Come si evolve l’infarto cardiaco
Le cellule del muscolo cardiaco private dell’ossigeno, a causa dell’interruzione dell’irrorazione, cominciano a morire. Un infarto leggero dura meno di un’ora e non ha conseguenze gravi. Una terapia appropriata permetterà al muscolo cardiaco di riprendere la propria funzione e lascerà solo strascichi trascurabili. Le crisi più gravi distruggono un’area più rilevante provocando un’invalidità permanente o la morte.

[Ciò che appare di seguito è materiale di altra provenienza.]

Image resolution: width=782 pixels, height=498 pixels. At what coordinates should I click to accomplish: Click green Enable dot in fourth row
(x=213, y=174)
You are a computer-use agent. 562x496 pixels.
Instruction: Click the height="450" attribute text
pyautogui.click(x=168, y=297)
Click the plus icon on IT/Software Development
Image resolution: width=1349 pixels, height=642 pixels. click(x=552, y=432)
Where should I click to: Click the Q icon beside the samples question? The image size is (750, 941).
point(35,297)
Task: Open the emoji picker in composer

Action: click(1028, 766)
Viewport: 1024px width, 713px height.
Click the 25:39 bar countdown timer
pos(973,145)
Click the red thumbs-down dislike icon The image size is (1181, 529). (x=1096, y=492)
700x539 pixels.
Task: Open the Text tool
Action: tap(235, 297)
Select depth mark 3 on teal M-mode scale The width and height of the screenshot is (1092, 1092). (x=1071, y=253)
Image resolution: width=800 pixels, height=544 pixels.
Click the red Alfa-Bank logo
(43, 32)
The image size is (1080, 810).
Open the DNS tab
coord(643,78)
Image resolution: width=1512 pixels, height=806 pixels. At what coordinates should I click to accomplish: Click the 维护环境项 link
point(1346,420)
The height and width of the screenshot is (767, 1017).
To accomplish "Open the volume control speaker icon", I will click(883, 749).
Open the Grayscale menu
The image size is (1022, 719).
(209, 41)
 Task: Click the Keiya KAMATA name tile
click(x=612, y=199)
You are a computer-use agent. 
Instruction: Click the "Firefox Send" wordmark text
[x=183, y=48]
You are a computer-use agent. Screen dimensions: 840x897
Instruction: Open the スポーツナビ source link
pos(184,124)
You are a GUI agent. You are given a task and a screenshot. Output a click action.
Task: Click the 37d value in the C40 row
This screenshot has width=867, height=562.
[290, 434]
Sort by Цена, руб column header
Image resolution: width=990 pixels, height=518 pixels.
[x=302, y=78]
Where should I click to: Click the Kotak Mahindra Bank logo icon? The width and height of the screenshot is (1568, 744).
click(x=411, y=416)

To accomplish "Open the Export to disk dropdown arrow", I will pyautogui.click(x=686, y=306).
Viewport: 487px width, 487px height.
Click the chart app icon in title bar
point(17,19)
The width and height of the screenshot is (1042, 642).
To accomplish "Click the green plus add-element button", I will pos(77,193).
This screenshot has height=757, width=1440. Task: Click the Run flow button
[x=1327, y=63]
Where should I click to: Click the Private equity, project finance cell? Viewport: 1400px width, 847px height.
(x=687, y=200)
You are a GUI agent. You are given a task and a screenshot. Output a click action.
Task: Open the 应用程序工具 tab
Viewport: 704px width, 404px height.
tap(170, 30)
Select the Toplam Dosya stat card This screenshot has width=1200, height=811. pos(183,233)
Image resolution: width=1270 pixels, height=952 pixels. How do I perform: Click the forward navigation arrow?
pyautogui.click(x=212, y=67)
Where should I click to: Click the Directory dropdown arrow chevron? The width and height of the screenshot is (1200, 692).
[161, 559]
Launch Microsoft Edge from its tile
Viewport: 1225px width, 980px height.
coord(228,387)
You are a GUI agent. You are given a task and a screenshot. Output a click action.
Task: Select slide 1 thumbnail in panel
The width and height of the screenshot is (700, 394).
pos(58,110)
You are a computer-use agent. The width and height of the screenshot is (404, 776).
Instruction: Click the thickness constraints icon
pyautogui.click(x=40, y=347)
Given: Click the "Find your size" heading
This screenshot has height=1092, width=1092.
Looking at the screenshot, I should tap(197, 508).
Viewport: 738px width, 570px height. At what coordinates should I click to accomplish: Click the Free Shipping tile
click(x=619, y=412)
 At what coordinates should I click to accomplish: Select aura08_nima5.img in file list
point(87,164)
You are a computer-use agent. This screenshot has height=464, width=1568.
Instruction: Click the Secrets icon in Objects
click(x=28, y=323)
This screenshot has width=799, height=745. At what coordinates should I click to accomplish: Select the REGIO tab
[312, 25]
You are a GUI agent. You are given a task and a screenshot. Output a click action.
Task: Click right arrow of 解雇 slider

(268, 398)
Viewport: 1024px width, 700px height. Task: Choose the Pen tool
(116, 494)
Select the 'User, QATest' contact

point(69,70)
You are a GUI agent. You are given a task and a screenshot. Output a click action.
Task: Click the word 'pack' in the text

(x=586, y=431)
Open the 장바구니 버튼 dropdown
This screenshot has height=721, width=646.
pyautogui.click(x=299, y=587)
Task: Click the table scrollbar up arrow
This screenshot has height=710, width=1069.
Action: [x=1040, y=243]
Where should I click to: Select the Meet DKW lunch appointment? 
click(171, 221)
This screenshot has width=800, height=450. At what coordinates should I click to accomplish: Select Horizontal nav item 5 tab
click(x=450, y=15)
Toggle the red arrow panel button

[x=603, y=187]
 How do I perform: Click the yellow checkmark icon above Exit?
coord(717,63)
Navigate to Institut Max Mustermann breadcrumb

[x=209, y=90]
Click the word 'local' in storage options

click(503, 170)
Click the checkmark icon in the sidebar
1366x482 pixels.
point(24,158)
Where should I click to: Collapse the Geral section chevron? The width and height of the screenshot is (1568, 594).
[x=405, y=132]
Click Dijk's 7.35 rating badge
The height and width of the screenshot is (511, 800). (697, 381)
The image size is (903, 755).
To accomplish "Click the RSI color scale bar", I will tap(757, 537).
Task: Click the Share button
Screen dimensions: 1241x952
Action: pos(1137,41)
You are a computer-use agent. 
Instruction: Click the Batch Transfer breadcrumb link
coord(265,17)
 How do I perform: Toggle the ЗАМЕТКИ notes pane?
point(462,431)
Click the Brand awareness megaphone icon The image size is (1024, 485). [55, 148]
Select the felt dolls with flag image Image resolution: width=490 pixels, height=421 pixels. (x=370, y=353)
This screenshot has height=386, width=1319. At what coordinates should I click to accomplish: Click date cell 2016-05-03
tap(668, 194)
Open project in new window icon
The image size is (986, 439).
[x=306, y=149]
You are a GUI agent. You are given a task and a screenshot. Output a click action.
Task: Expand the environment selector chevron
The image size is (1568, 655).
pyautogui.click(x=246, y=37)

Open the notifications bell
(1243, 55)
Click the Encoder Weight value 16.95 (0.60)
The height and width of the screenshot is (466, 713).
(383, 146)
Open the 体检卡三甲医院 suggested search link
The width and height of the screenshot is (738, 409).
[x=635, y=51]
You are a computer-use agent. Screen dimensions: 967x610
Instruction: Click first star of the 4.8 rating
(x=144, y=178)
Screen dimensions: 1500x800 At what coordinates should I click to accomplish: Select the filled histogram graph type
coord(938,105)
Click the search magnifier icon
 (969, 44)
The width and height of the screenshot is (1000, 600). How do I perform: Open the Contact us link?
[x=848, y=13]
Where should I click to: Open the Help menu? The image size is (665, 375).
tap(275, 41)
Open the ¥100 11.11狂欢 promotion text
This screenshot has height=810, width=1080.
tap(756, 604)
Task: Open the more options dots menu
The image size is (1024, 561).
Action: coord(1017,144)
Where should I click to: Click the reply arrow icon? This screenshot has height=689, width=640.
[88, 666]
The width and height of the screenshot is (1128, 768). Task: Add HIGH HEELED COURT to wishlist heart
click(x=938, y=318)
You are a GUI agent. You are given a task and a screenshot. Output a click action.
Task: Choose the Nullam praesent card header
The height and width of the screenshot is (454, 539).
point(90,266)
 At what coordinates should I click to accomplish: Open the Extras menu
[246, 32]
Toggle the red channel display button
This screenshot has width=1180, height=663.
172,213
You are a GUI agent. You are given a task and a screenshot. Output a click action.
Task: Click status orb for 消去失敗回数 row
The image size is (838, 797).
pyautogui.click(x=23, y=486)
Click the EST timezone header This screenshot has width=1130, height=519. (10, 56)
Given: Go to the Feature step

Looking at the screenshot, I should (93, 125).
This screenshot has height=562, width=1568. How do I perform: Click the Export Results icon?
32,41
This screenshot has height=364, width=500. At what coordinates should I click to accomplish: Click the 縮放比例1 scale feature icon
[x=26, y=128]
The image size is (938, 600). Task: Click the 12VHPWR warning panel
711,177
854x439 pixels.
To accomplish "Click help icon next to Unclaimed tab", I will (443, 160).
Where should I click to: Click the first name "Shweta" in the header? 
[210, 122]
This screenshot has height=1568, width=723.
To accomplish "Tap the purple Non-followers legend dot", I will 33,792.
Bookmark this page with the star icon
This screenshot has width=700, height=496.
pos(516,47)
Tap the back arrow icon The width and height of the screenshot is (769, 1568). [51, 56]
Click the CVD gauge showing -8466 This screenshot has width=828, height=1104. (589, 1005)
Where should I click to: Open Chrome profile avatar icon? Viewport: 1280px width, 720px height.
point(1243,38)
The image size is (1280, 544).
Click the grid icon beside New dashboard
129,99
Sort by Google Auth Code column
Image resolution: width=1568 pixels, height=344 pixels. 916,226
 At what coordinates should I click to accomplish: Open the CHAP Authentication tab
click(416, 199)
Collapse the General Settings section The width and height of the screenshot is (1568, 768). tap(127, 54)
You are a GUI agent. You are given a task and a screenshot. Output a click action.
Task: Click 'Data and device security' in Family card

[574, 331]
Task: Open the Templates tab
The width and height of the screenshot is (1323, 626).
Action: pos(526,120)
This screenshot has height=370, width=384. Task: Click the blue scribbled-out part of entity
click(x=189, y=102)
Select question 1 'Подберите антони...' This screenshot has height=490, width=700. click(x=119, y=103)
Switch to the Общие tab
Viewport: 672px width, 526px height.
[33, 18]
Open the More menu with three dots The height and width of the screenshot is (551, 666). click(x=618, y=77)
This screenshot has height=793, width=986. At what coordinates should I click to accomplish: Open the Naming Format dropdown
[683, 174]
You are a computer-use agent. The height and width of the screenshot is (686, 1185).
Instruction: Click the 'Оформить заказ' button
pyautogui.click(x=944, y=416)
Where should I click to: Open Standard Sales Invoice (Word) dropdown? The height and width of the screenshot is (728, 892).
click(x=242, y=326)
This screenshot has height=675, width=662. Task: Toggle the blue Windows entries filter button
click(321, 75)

Le complicanze di un infarto, anche se di moderata gravità, possono essere molto gravi: comparsa di un ritmo cardiaco accelerato e irregolare che impedisce al cuore di svolgere la sua funzione di pompa del sangue. Il 50% delle persone colpite da un infarto miocardico ritornano tuttavia a una vita normale nel giro di pochi mesi. L’assunzione regolare di dosi minime di aspirina riduce il rischio di ricadute e di complicanze. Un infarto miocardico può provocare, come già detto, anche la morte, che colpisce appunto, un infartuato su tre.
Prevenzione primaria e secondaria dell’infarto miocardico
La migliore prevenzione per l’infarto è quella primaria (condurre uno stile di vita adeguato a evitare la comparsa del primo evento cardiaco cercando di abbattere i fattori di rischio), quando invece una persona ha già subito un infarto si parla di prevenzione secondaria, che consiste nel tenere sotto controllo tutti quei fattori che diversamente combinati lo hanno provocato (pressione arteriosa, peso corporeo, diabete, fumo, sedentarietà, dieta, stress lavorativo) seguendo alcuni consigli utili, come:
- Seguire alla lettera le prescrizioni del medico;
- Seguire una dieta equilibrata e ricca di ortaggi, frutta e pesce;
- Tenere sotto controllo il peso;
- Evitare di fumare;
- Bere poco caffè e poco alcol;
- Condurre una vita sociale attiva e praticare ogni giorno almeno 30 minuti di esercizio fisico non eccessivamente faticoso;
- Non isolarsi completamente trascurando gli affetti e la vita di relazione;
- Riprendere il lavoro appena possibile, cercando di evitare impegni troppo stressanti;
- Ritagliarsi del tempo per se stessi, per il riposo e per il divertimento oppure per un hobby.